** Your assignment **
Below this line are records; transcribe exactly the lines between the one holding "Click the $149.9B total net assets cell" and the one holding "How do I perform: Click", inclusive, and omit the pictures.

** Exercise materials **
===============
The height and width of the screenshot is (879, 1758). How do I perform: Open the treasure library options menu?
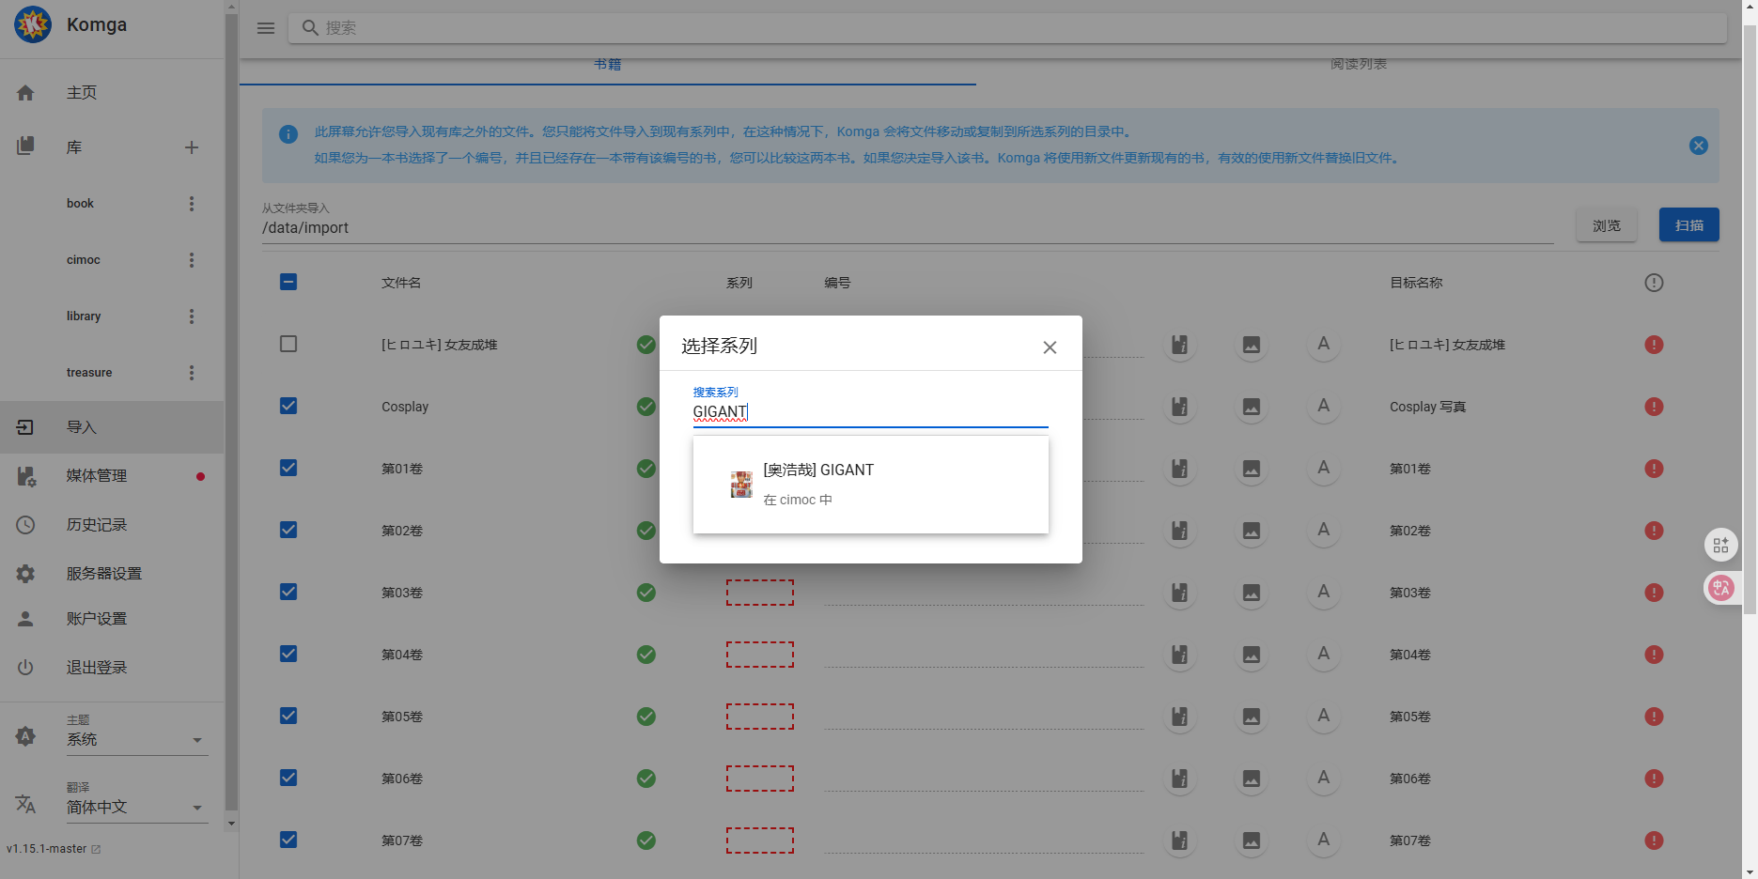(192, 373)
===============
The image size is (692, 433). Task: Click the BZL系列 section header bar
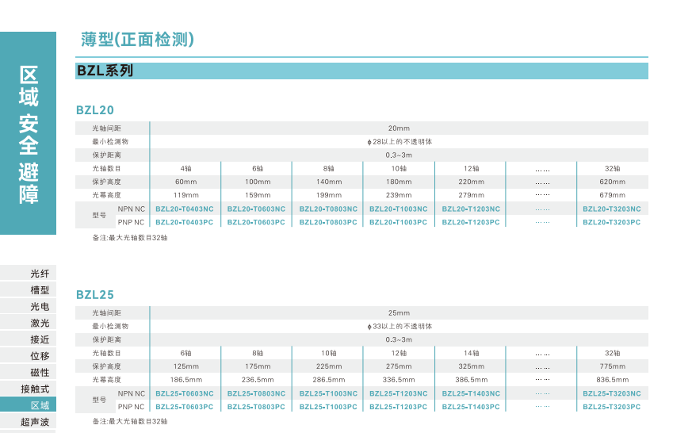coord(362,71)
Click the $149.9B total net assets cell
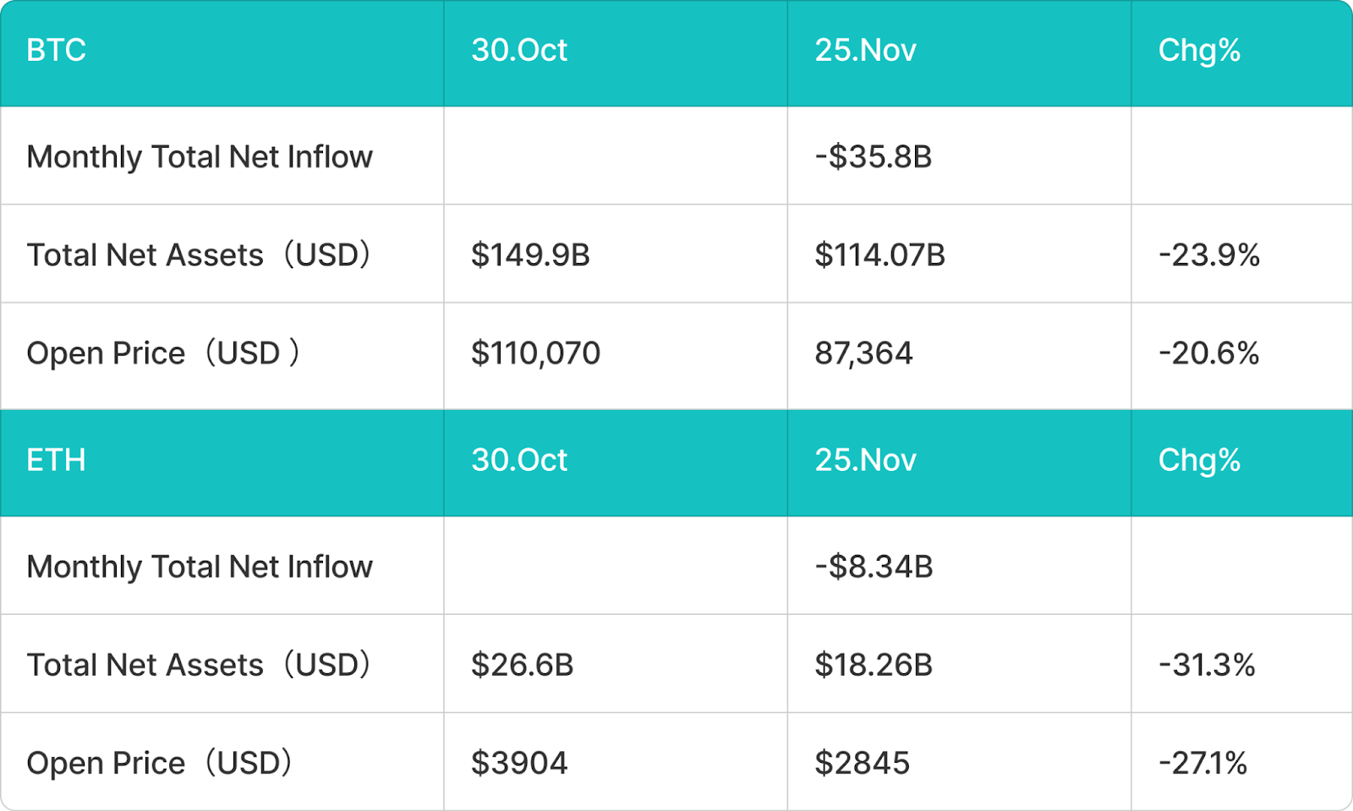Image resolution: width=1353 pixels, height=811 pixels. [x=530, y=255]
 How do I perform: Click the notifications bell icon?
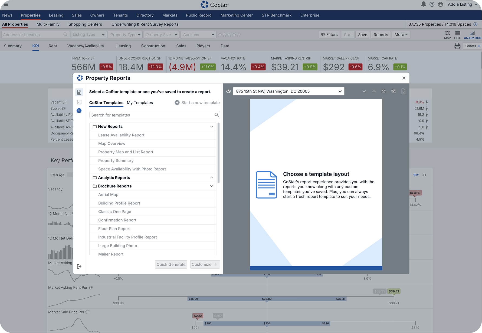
===============
** Completed task **
Click the $149.9B total net assets cell
Image resolution: width=1353 pixels, height=811 pixels. [x=530, y=255]
 How do I perform: Click the notifications bell icon?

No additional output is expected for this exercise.